BRIEF DESCRIPTION OF THE DRAWINGS
[0005] FIG. 1 is a configuration diagram schematically illustrating
a separating and taking out device according to a first
embodiment.
[0006] FIG. 2 is a cross-sectional view taken along A-A of the
separating and taking out device of FIG. 1.
[0007] FIG. 3 is a conceptual diagram illustrating a flow of air
according to the first embodiment.
[0008] FIGS. 4A and 4B are views for explaining a measurement
result of a levitation height of a medium.
[0009] FIGS. 5A to 5C are views illustrating measurement results of
a friction force of the separating and taking out device according
to the first embodiment.
[0010] FIG. 6 is a configuration diagram schematically illustrating
a main portion of a separating and taking out device according to a
second embodiment.
[0011] FIGS. 7A to 7C are views for explaining measurement results
of a friction force of the separating and taking out device
according to the second embodiment.
[0012] FIG. 8 is a configuration diagram schematically illustrating
a main portion of the separating and taking out device according to
a third embodiment.
[0013] FIG. 9 is a configuration diagram schematically illustrating
a main portion of a separating and taking out device according to a
fourth embodiment.
DETAILED DESCRIPTION
[0014] According to one embodiment, a separating and taking out
device is provided. The separating and taking out device has a
feeding base, a takeout part, a support part and an ultrasonic
vibrator. The feeding base places a piled stack. The piled stack is
composed of a plurality of media stacked in a direction. The taking
out part takes out the plurality of media one by one from one end
in the direction of the piled stack. The support part has a facing
surface opposing a side surface of the piled stack. The ultrasonic
vibrator has a vibrating surface opposing the end in the direction
of the piled stack and one end in the direction of the support
part. The ultrasonic vibrator oscillates the vibrating surface
along a line connecting the vibrating surface with a gap between
the side surface of the piled stack and the facing surface of the
support part.

****

• Actions to take
A. Reproduce the part of the patent excerpt starting with "[0008] FIGS. 4A" and going on through "a third embodiment.".
B. Based on the patent excerpt, answer yes or no to each statement below, quoting the words that decide it: (i) FIG. 2 is a cross-sectional view of the device shown in FIG. 1. (ii) FIG. 9 shows a main portion of the device according to the third embodiment. (iii) The support part has a vibrating surface opposing a side surface of the piled stack.

• Material supplied
****

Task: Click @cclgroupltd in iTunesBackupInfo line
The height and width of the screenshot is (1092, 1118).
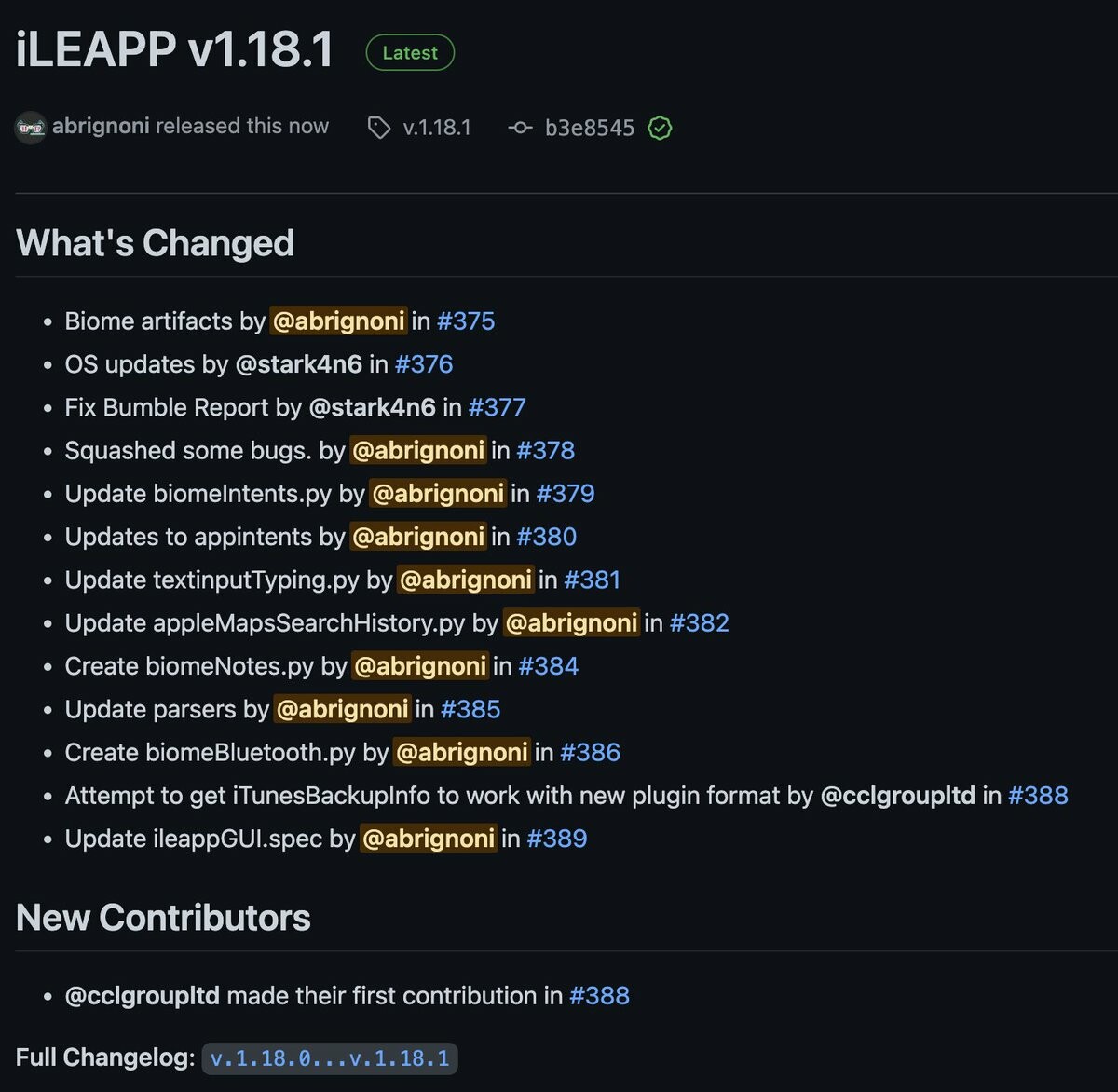Action: [x=897, y=796]
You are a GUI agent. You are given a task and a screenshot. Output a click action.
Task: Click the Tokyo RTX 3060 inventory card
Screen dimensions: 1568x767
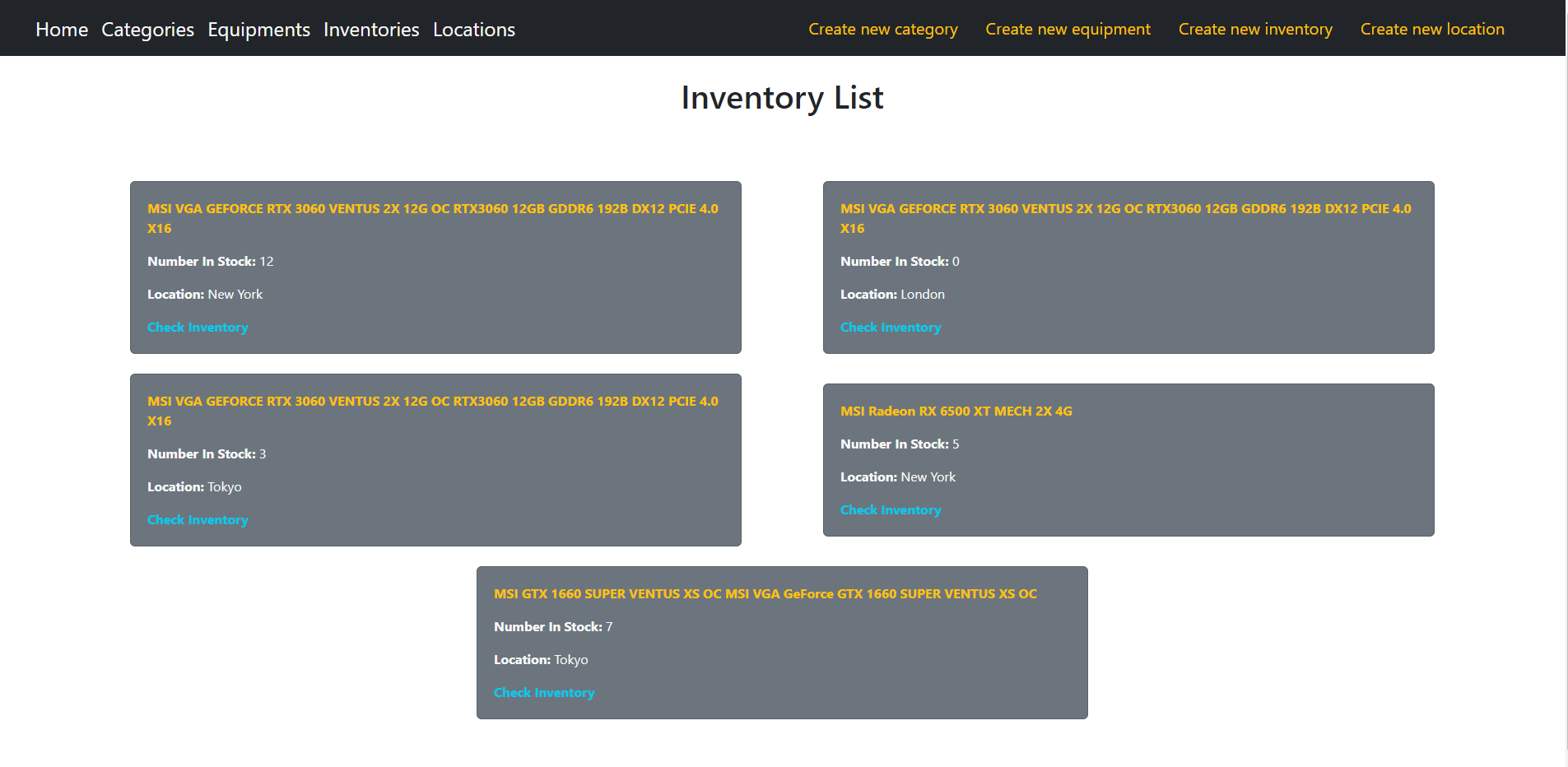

****

• Answers below
A.
[0008] FIGS. 4A and 4B are views for explaining a measurement
result of a levitation height of a medium.
[0009] FIGS. 5A to 5C are views illustrating measurement results of
a friction force of the separating and taking out device according
to the first embodiment.
[0010] FIG. 6 is a configuration diagram schematically illustrating
a main portion of a separating and taking out device according to a
second embodiment.
[0011] FIGS. 7A to 7C are views for explaining measurement results
of a friction force of the separating and taking out device
according to the second embodiment.
[0012] FIG. 8 is a configuration diagram schematically illustrating
a main portion of the separating and taking out device according to
a third embodiment.

B.
(i) Yes: "FIG. 2 is a cross-sectional view taken along A-A of the separating and taking out device of FIG. 1."
(ii) No: "FIG. 9 is a configuration diagram schematically illustrating a main portion of a separating and taking out device according to a fourth embodiment."
(iii) No: "The support part has a facing surface opposing a side surface of the piled stack."